Vor 75 Jahren, nach der Erfahrung des von Deutschland entfesselten Zweiten Weltkriegs, wagten die Gründer der Vereinten Nationen einen mutigen Schritt. Sie gaben der von Krieg und Zerstörung gezeichneten Welt ein Instrument an die Hand, das sie ziviler machen, den Frieden dauerhaft sichern und der internationalen Zusammenarbeit einen stabilen Rahmen geben sollte. Nicht das Recht des Stärkeren, so die Vision, sondern eine an universellen Werten orientierte Friedenspolitik sollte fortan gelten.
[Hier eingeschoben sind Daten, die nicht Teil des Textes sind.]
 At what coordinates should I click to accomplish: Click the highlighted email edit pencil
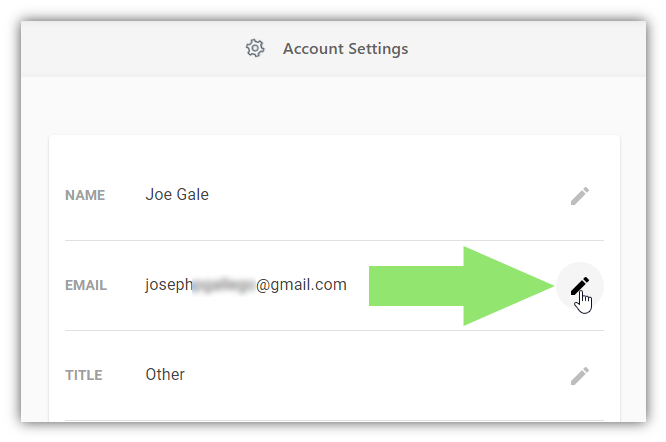tap(580, 286)
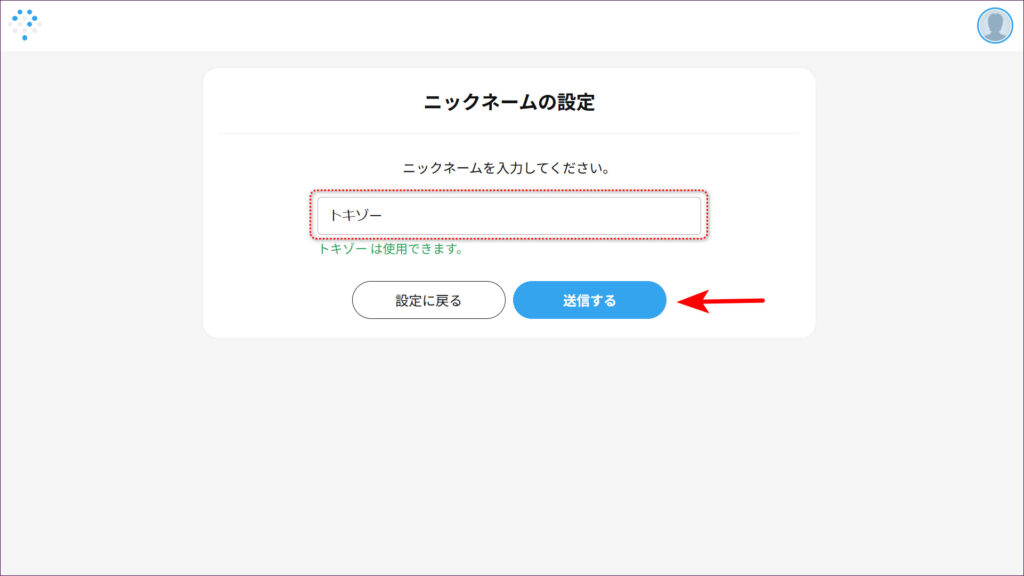
Task: Click the white header bar's empty area
Action: (500, 25)
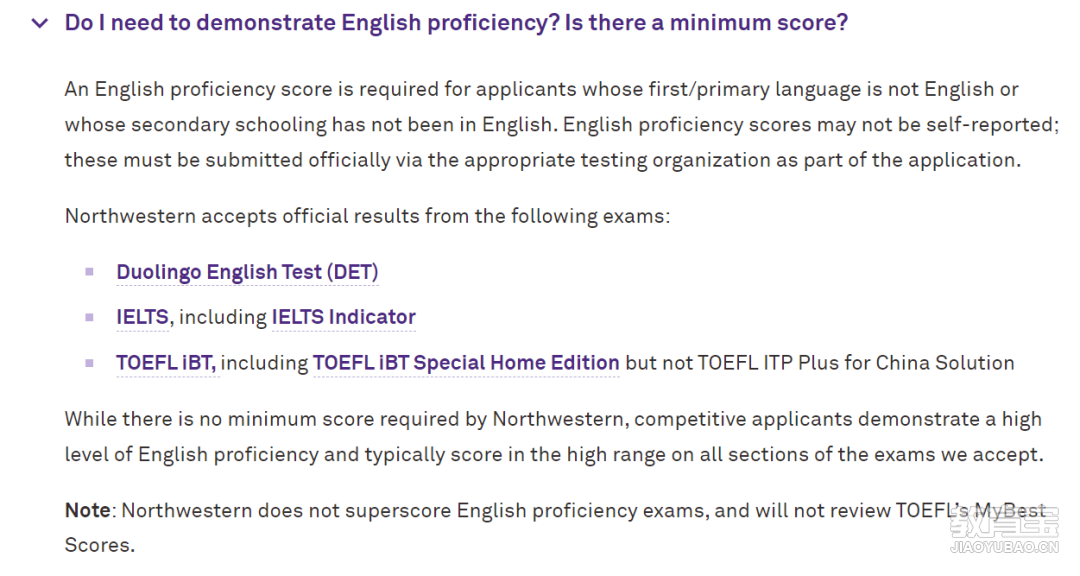Click the square bullet beside Duolingo English Test
1080x576 pixels.
click(90, 272)

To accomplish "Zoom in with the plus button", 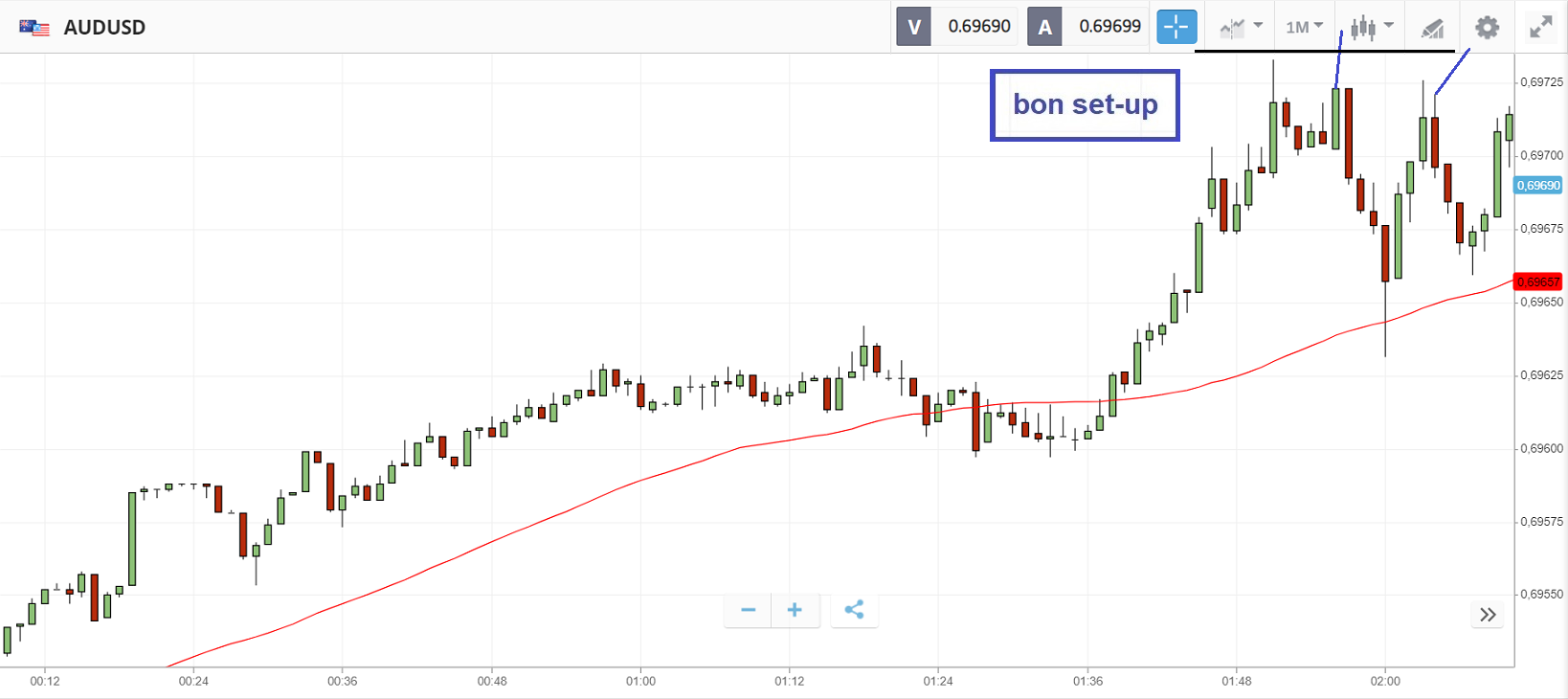I will tap(795, 610).
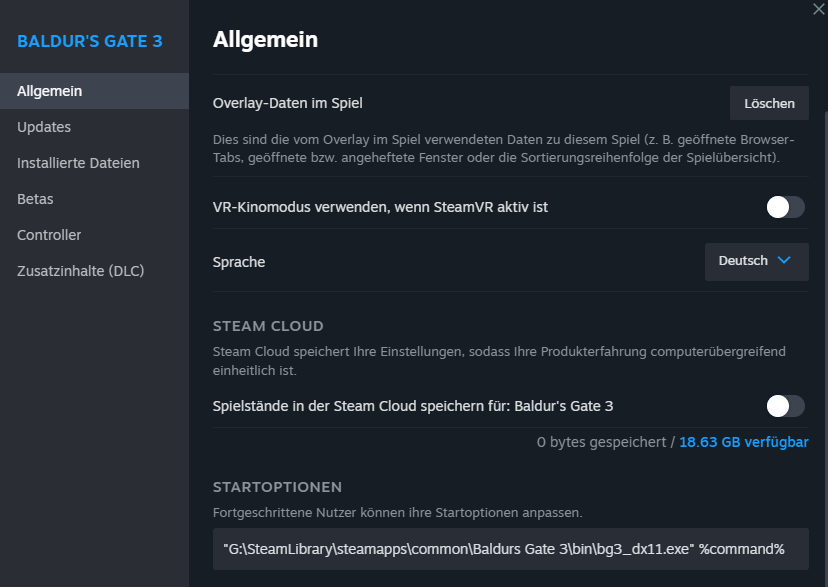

Wer im Wissen um die Natur des Menschen realistisch blieb, warnte vor überzogenen Erwartungen. „Die UNO wurde nicht gegründet, um uns den Himmel zu bringen, sondern um uns vor der Hölle zu bewahren“: Diese Bemerkung des früheren Generalsekretärs der Vereinten Nationen Dag Hammarskjöld verdeutlicht, dass die gute Absicht sich an irdischen Realitäten reibt.
Wie hoch die Reibungsverluste sind, erleben wir umso stärker, als sich die Welt zuletzt in rasantem Tempo ins Gegenteil der angestrebten Ordnung verkehrte. Sie ist unübersichtlicher, unsicherer und fragiler geworden. Die Staatengemeinschaft, die diesen Namen angesichts nationaler Alleingänge wichtiger Mächte kaum mehr verdient, kann allerdings nur wirkungsvoll handeln, wenn ihre Mitglieder bereit sind, Verantwortung nicht nur für sich, sondern für alle zu übernehmen.
Weil in Zeiten der Globalisierung alles mit allem zusammenhängt.
Der Gründungsimpuls für die Vereinten Nationen galt der Friedenssicherung. Sie ist angesichts von Kriegen und bewaffneten Konflikten noch immer von zentraler Bedeutung. Aber unter den Bedingungen der Globalisierung und der digitalen Vernetzung sind längst komplexe Probleme hinzugetreten, die sich vor 75 Jahren niemand ausmalen konnte. Die wirtschaftlichen, gesellschaftlichen und ökologischen Entwicklungsziele, die wir uns als Antwort darauf gesetzt haben, können einander widersprechen, sogar kollidieren: Wir wollen den Hunger bekämpfen und gleichzeitig die klimaschädlichen Gase einer extensiven industriellen Landwirtschaft reduzieren. Genauso müssen wir uns eingestehen, dass der Lockdown, der unsere Gesundheit schützen soll, mit seinen Auswirkungen auf die Weltwirtschaft und die globalen Lieferketten Menschen in anderen Teilen der Welt ihrer Lebengrundlage beraubt.
Das Dilemma begleitet uns – und trotzdem darf es uns nicht davon abhalten, ungelöste Probleme gemeinschaftlich anzugehen.
Funktionieren wird das nur in einem gestärkten multilateralen Rahmen. Sie, verehrter Herr Guterres, fordern ihn als Generalsekretär der Vereinten Nationen immer wieder ein. Und Sie heben dabei die Europäische Union als eines der beiden – wie Sie sagen – „größten Friedensprojekte unserer Zeit“ besonders hervor. Aber bringen wir Europäer wirklich genug Kraft auf? Verschwenden wir sie nicht zu oft? Die Energie etwa, die derzeit in die Verhandlungen um den Brexit fließt, bräuchte es, um eine Gemeinsame Außen- und Sicherheitspolitik voranzubringen. Um unseren Beitrag zu einer vernünftigen, nachhaltigen Flüchtlings- und Asylpolitik zu leisten. Um uns für die konsequente Umsetzung der Pariser Klimaziele einzusetzen. Kurz: Um uns weniger um uns selbst zu drehen, sondern unsere Verantwortung für unsere Nachbarschaft und in der Welt wahrzunehmen.
In der Politik berufen wir uns gern auf die Charta der Vereinten Nationen – aber selten genug handeln wir danach. An diesem Widerspruch hängt mehr als die Feststellung, unseren Ansprüchen nicht immer und nicht ausreichend gerecht zu werden. Im globalen Wettstreit der Systeme werden Demokratien ganz besonders daran gemessen, ob sie ihren proklamierten Werten selbst gerecht werden.
Das sollte ein starkes Motiv unseres Handelns sein!
Herr Generalsekretär, ich darf Sie bitten, nun zu uns zu sprechen.